Und so färbe ich mich gerade in den Rausch der Herbstfärbungen - das blau steht selbstverständlich für den wundervollen Herbsthimmel ;-) Inspiriert von der Gartenarbeit entstehen in meinem Kopf gerade die schönsten Farbkreationen. Mal sehen, ob mir das Wetter hold ist, dass ich sie noch umsetzen kann.

Für die Wartezeit beim Färben hab ich mir meine Strickecke hübsch gemacht ...


... und natürlich denke ich auch an meine Mitbewohner die Igel und Vögel und habe da schon mal was vorbereitet ...


... denn seit meine Werkstatt steht, hat jedes Jahr ein Igel in so einem Haufen überwintert. Noch ein paar Reißigzweige kommen als Abdeckung drauf und dann sollte es wieder schön gemütlich drin werden.

Und obwohl es mich in den Fingern kribbelt, mal mit den Beeren des Ligusters zu färben, haben wohl die Amseln mal wieder die besseren Argumente, es doch nicht zu tun :-)

Mein Maronenbaum hatte dieses Jahr recht üppig geblüht und es waren auch mal wieder Früchte dran, aber alles leer, nix drin zum naschen. Die runter gefallenen Blütenstände kamen in den Farbtopf und ich war begeistert. Den Traum von einer reichen Ernte werde ich wohl nun endgültig streichen. Vielleicht ist es nicht der richtige Standort, vielleicht ist es ihm zu kalt oder vielleicht ist es eben so, dass der Frostschaden in seinen jungen Jahren doch zu heftig war. Überall wachsen Pilze am Stamm. Eins weiß ich jedenfalls jetzt schon, wenn er weichen muss, kommt ein schöner Apfelbaum dort hin :-)
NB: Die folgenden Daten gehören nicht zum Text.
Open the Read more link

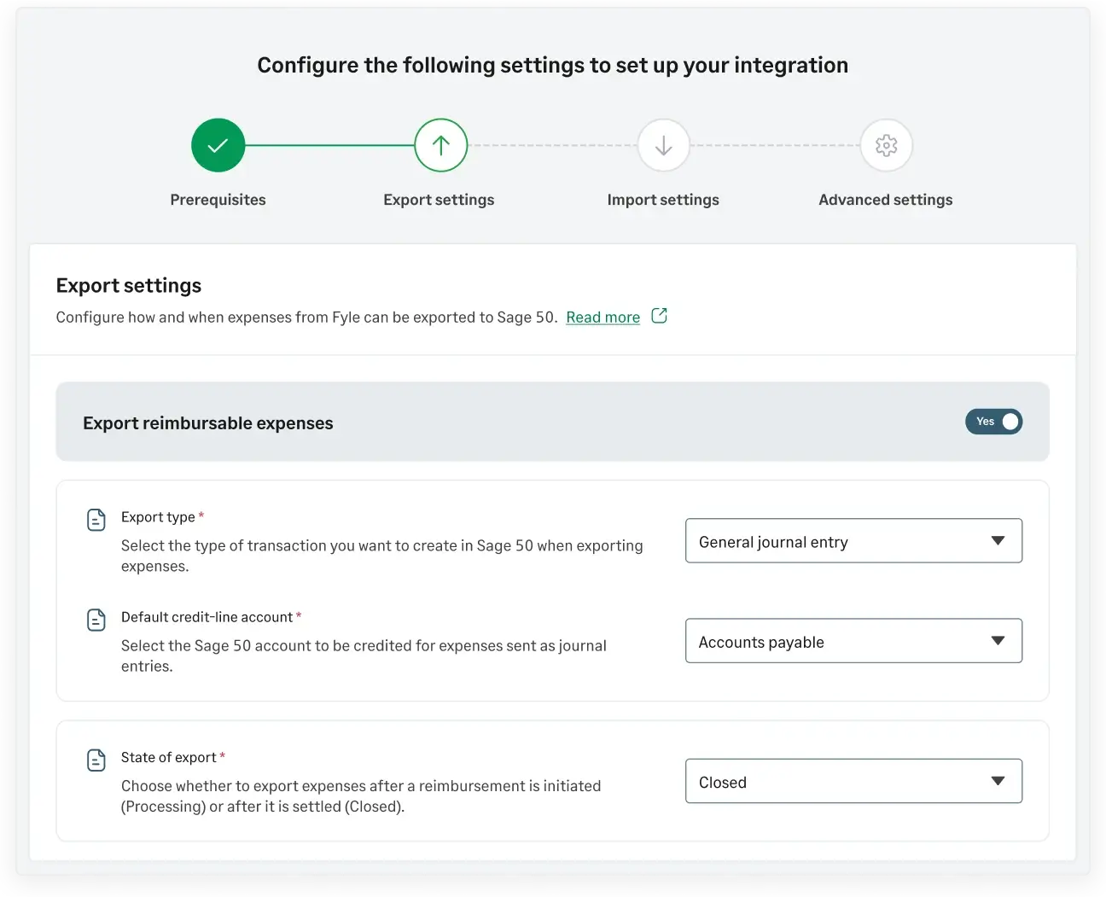(602, 317)
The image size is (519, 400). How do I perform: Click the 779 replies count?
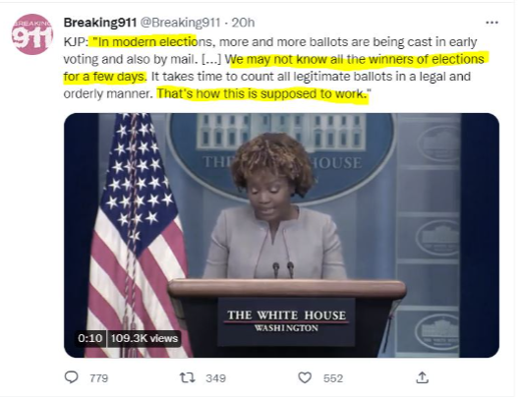pos(98,378)
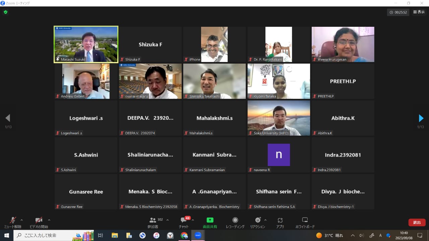
Task: Select Masashi Suzuki's video tile
Action: coord(86,44)
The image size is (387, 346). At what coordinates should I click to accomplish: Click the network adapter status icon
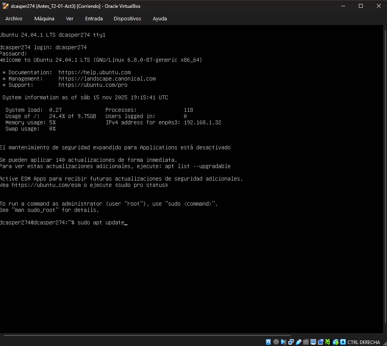(x=291, y=342)
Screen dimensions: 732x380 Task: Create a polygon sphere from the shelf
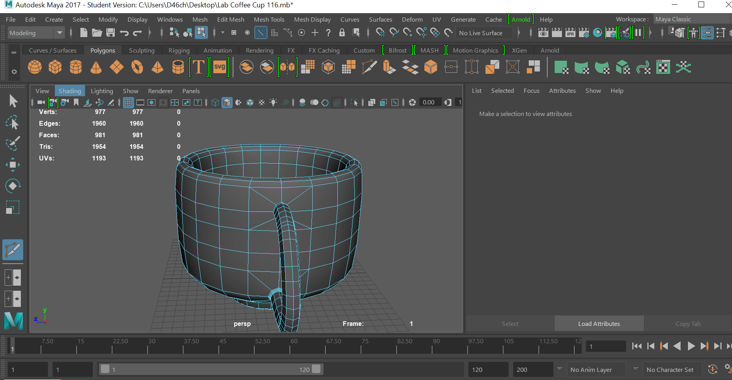pos(35,67)
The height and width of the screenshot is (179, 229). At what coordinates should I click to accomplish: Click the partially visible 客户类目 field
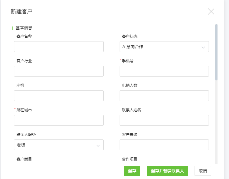(59, 164)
Kennt ihr auch den Spruch: Jammern hilft nicht?
Stimmt nicht! Mein Gejammer, dass ich nicht ein Bild von meinem Stand am Wochenende habe, hat gefruchtet und ich bekam dieses hier zugeschickt.


Jetzt müsst ihr eurer Fantasie freien Lauf lassen, wie es wohl dahinter aussah ;-)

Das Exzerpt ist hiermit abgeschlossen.